La relación entre cine y discapacidad no siempre ha sido tan fluida como en los últimos tiempos. El cine es una poderosa herramienta para la normalización de la discapacidad, a través de personajes cargados de matices, tan ricos y trabajados que acaparan la atención de crítica y público. No se puede negar que el camino ha sido largo y que aún queda trabajo que hacer en el terreno de la inclusión, pero también es cierto que algo está cambiando en el cine y lo está haciendo para bien.

A lo largo de la historia del cine, las distintas generaciones de actores y directores han construido su discurso creativo en torno las sensibilidades sociales predominantes.

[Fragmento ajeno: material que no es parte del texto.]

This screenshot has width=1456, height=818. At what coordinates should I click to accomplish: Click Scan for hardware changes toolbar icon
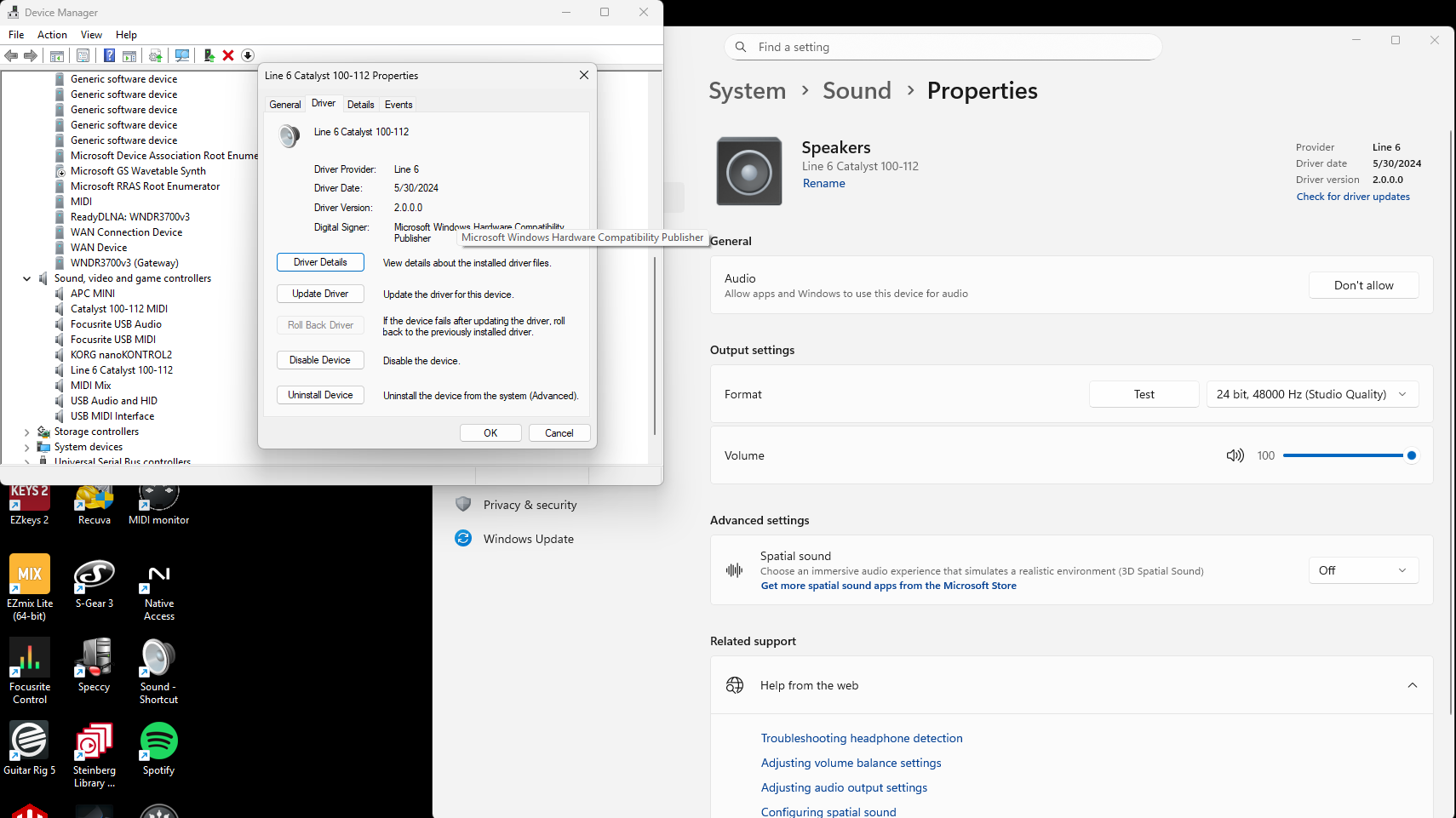click(x=181, y=55)
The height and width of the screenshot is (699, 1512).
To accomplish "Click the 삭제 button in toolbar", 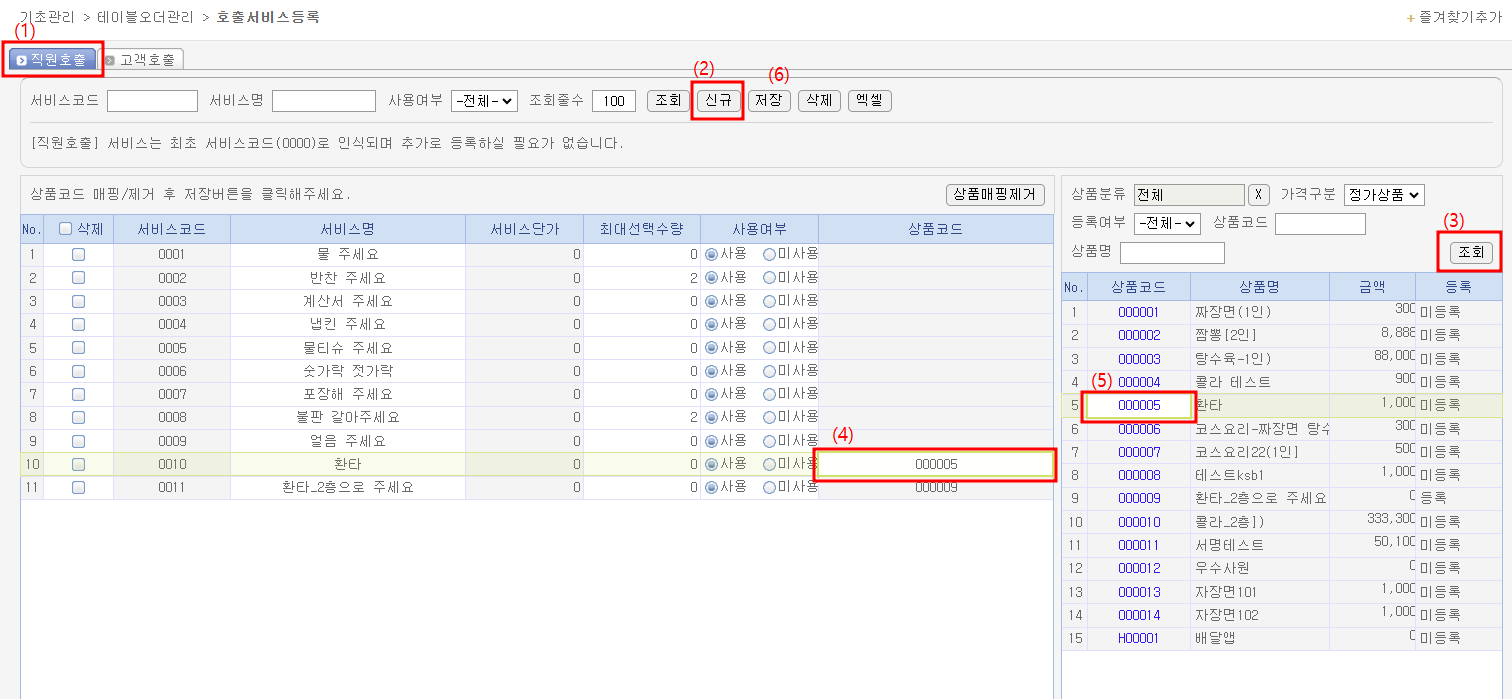I will [819, 100].
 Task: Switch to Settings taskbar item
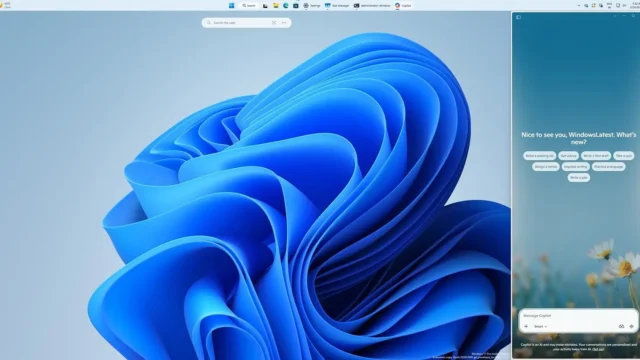pos(312,5)
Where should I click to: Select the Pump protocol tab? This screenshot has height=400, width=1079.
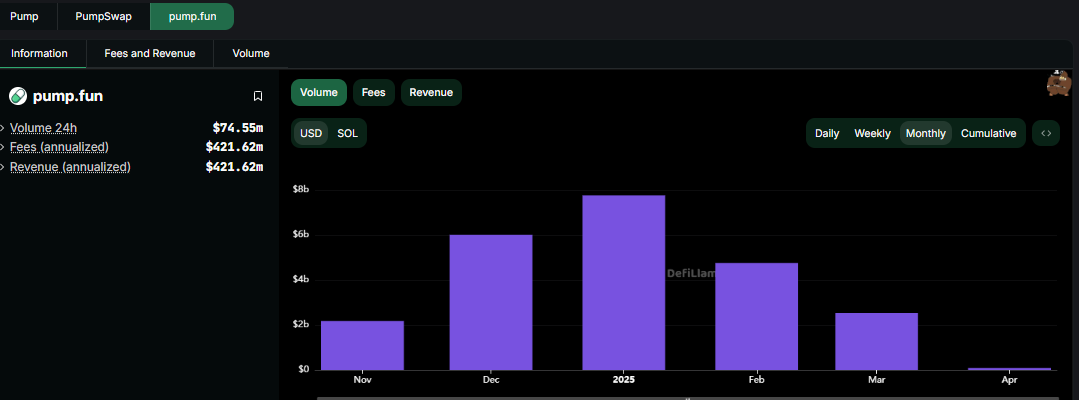[x=24, y=16]

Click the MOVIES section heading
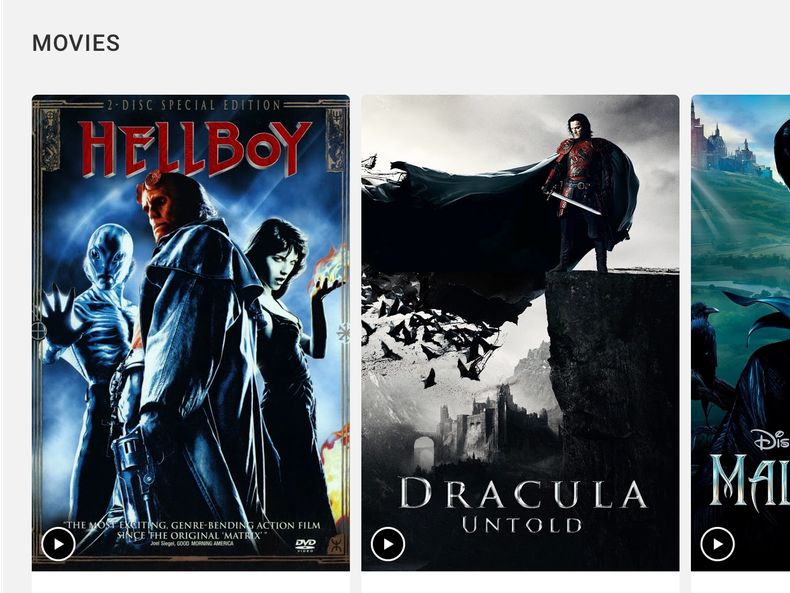tap(76, 43)
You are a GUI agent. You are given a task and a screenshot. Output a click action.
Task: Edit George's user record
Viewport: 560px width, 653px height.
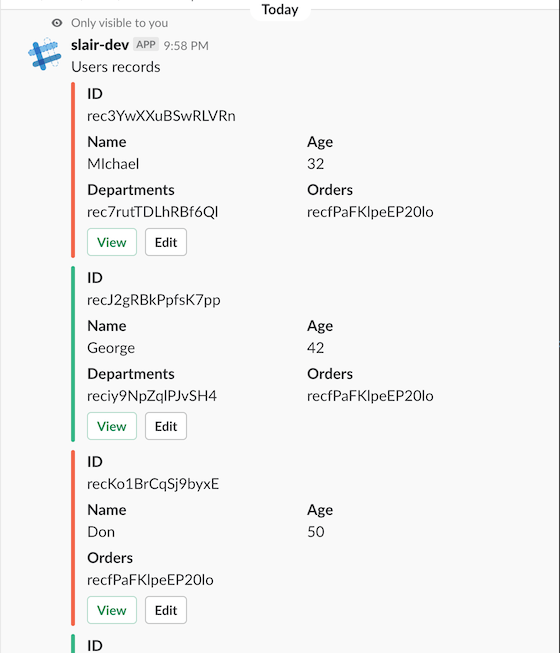166,426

Así, a finales de los ochenta, la discapacidad se convirtió en un tema recurrente. Los realizadores buceaban en las complicadas dinámicas de las enfermedades para conseguir historias desgarradoras, cargadas de fuerza narrativa. Y los actores hacían cola para interpretar a esos personajes que se convirtieron instáneamente en sinónimo de Oscar (con su correspondiente repercusión en el aspecto económico, por supuesto).

En este contexto se estrenó Rain man (Barri Levinston, 1988), en la que un excepcional Dustin Hoffman daba vida a un hombre con autismo por el que fue premiado con un Oscar. En 1989 se estrenaron dos películas que, aunque muy diferentes entre sí, están protagonizadas por personajes que utilizan una silla de ruedas. Se trata de Mi pie izquierdo (Jim Sheridan, 1989) y Nacido el cuatro de Julio (Oliver Stone, 1989), protagonizadas por Daniel Day-Lewis, que recibió su primer Oscar, y Tom Cruise, nominado también al premio.